Why does the gradient of the first element of all_loss accumulate, which was originally 0.7215, how to solve it?

Can you please post some code that reproduces the error?

From what I can understand as of now, logits contains sets of predictions as its elements (essentially arrays of set of predictions - like prediction sets from various inference runs).
And you are trying to record the loss from each set of predictions in all_loss. That to say, for 5 inferential runs, all_loss will have 5 values of losses. Is that it?

Generally, a common reason for grad accumulation is when one misses torch.no_grad, but here it’s happening just for the first element so not sure, I’ll have a look at more code first.

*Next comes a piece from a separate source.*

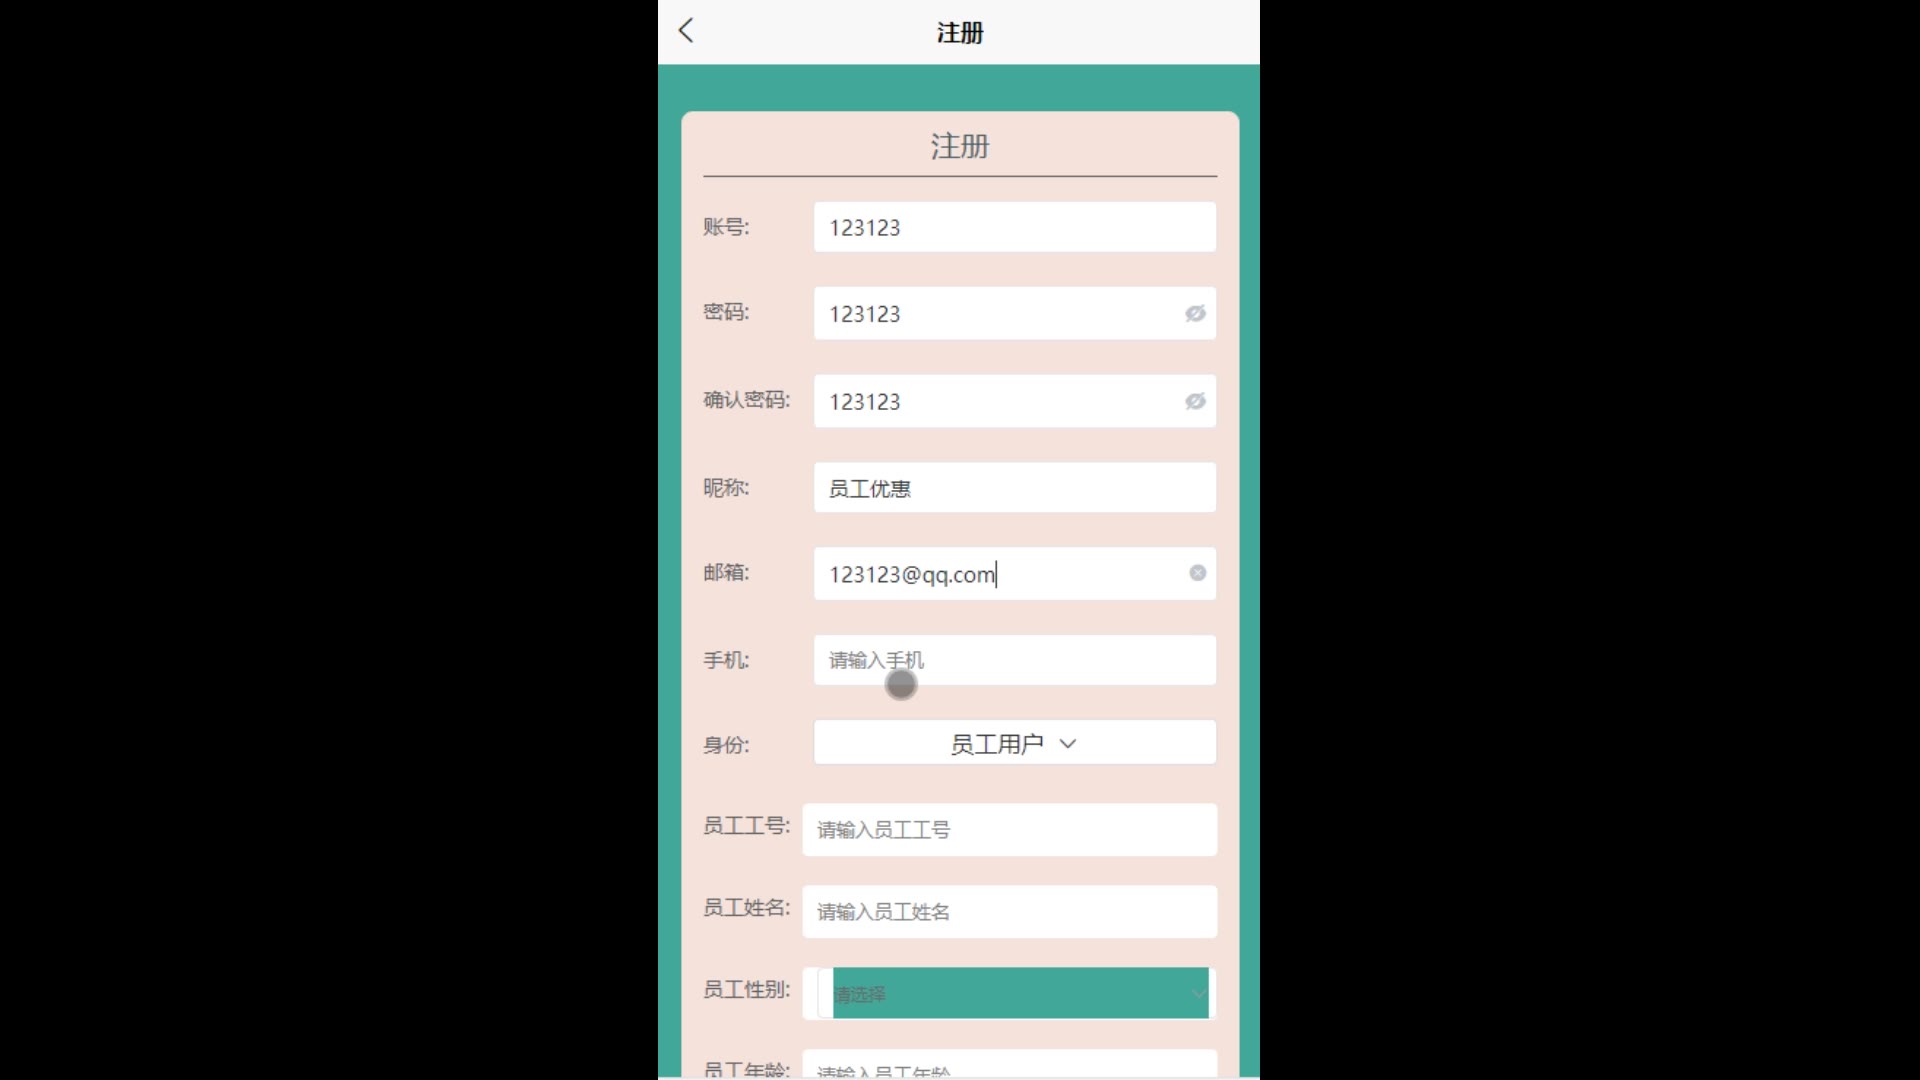This screenshot has width=1920, height=1080.
Task: Click the 身份 label text
Action: click(x=726, y=745)
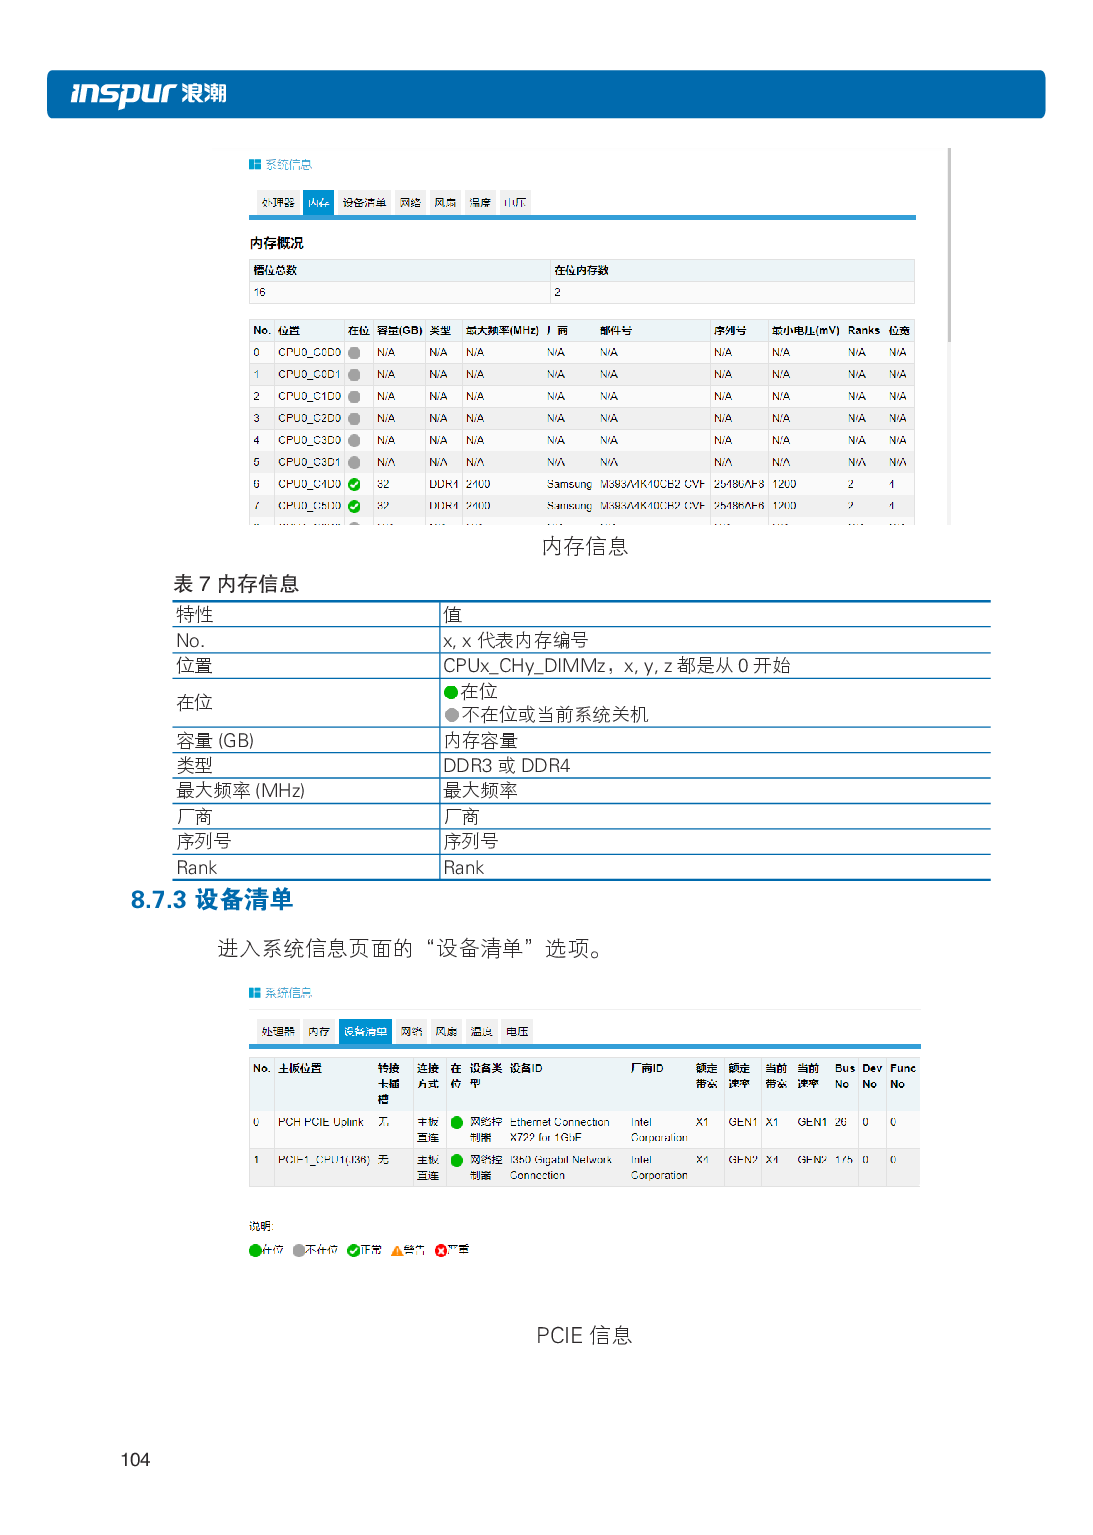Select the highlighted 内存 tab in the upper screenshot

click(x=319, y=203)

Thank you. I have solved this problem yesterday. The above screenshot just obscures the key place, that is, total_loss += loss ( as you can see in the images below) makes the all_loss and total_loss point to the loss, and there is a value binding, so that the sum of the total_loss acts on the first element of the all_loss.

I see.
According to this code, it’s happening because of the inplace operation total_loss += loss.
Changing it to total_loss = total_loss + loss should solve the accumulation error.

Did you try anything else to solve this?

You’re great!My solution is to sum up outside the for loop, but your solution is more elegant.

Ok, nice to know it works. you could mark it as the solution that’ll help anyone reading this thread in future.